=== Section Start ===
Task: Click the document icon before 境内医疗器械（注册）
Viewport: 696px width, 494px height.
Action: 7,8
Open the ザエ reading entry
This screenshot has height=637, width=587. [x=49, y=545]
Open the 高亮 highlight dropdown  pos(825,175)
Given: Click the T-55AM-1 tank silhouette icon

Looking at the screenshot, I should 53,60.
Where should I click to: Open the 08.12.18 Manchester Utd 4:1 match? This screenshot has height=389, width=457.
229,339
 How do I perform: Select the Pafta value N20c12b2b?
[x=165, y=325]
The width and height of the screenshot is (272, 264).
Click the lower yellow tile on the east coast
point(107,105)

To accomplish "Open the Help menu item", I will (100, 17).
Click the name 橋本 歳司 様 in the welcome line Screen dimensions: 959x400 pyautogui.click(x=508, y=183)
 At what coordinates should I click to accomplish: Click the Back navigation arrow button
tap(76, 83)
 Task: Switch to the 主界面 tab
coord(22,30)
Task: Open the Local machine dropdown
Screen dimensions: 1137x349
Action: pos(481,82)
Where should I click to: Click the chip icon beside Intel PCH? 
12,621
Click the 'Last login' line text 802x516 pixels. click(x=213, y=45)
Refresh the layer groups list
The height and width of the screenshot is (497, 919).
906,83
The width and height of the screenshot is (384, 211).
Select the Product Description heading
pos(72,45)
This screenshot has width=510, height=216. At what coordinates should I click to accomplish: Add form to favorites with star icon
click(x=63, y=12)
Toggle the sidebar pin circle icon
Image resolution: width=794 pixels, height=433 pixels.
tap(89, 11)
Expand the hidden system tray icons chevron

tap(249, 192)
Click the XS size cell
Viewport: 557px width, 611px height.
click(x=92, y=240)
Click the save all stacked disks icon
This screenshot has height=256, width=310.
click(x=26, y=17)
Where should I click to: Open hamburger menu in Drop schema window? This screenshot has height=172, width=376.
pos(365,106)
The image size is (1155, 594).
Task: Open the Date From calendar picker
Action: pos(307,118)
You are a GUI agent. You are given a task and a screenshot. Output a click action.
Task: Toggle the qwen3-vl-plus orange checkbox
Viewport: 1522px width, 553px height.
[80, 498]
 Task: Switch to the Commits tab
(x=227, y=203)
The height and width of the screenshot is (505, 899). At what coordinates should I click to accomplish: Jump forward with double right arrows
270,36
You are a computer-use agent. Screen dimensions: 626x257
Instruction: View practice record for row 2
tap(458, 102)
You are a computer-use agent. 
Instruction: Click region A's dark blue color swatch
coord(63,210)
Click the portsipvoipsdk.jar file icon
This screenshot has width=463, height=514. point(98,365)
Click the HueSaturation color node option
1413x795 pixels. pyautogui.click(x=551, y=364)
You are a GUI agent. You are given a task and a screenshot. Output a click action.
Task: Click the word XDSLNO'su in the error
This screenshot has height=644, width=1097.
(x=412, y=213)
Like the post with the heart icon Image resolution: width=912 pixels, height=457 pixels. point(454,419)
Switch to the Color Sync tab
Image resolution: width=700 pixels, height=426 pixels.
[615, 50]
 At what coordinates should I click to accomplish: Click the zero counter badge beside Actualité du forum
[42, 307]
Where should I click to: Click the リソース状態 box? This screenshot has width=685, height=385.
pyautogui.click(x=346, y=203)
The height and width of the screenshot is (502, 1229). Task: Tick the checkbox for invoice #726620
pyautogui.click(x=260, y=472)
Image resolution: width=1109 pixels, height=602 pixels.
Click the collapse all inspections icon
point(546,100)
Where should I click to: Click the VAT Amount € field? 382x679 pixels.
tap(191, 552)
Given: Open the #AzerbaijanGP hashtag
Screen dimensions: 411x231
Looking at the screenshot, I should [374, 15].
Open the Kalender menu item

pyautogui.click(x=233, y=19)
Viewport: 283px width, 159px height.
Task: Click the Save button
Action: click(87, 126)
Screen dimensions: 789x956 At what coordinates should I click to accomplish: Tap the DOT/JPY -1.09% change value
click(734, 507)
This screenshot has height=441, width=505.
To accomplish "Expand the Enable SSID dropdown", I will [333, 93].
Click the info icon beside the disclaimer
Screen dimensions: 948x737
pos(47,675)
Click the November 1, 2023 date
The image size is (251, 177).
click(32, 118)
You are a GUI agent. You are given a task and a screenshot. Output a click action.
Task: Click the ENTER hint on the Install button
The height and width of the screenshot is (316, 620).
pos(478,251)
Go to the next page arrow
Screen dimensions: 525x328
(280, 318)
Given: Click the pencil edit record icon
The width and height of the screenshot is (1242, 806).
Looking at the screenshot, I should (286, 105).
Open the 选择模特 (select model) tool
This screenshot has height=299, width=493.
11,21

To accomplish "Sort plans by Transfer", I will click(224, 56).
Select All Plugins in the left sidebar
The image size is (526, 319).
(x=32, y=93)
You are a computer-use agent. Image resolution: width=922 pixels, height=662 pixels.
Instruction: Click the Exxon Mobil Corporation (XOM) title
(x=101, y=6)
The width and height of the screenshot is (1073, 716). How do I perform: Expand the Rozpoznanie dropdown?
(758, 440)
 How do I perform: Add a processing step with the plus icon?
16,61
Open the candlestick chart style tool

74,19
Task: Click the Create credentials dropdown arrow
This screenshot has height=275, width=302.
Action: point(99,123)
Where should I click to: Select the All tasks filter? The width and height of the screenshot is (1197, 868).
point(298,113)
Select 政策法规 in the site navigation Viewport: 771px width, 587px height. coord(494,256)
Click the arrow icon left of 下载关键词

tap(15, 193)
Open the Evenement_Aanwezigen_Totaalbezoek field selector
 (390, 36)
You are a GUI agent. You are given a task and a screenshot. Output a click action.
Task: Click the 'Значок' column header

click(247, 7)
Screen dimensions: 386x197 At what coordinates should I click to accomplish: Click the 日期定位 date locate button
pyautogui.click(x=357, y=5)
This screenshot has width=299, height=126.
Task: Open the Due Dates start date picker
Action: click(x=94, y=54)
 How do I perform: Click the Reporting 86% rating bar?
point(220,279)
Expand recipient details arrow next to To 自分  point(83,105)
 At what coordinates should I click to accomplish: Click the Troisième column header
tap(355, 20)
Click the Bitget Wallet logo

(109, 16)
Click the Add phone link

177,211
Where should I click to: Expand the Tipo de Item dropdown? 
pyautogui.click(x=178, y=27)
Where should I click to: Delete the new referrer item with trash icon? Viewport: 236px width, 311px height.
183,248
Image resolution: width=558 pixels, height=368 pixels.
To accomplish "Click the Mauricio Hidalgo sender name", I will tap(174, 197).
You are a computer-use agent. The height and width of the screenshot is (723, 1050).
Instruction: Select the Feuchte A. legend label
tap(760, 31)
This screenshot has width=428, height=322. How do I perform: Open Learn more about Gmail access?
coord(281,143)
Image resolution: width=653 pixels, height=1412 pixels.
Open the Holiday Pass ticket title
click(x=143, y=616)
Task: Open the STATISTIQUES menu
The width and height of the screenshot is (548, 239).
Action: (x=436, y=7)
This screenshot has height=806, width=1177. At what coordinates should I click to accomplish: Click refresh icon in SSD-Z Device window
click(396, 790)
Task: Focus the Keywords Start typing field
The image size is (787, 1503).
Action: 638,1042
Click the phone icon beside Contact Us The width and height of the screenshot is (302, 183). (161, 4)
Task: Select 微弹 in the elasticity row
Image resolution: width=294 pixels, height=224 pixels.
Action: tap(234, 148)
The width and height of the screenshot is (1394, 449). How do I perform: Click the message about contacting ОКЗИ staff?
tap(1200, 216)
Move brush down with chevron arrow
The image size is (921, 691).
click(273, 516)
=== Section End ===
### YOUR TASK
Give back exactly the lines above, from the line containing "Image resolution: width=653" through the line containing "Task: Select 微弹 in the elasticity row", with both end lines and nothing more.

### WRITTEN RESPONSE
Image resolution: width=653 pixels, height=1412 pixels.
Open the Holiday Pass ticket title
click(x=143, y=616)
Task: Open the STATISTIQUES menu
The width and height of the screenshot is (548, 239).
Action: (x=436, y=7)
This screenshot has height=806, width=1177. At what coordinates should I click to accomplish: Click refresh icon in SSD-Z Device window
click(396, 790)
Task: Focus the Keywords Start typing field
The image size is (787, 1503).
Action: 638,1042
Click the phone icon beside Contact Us The width and height of the screenshot is (302, 183). (161, 4)
Task: Select 微弹 in the elasticity row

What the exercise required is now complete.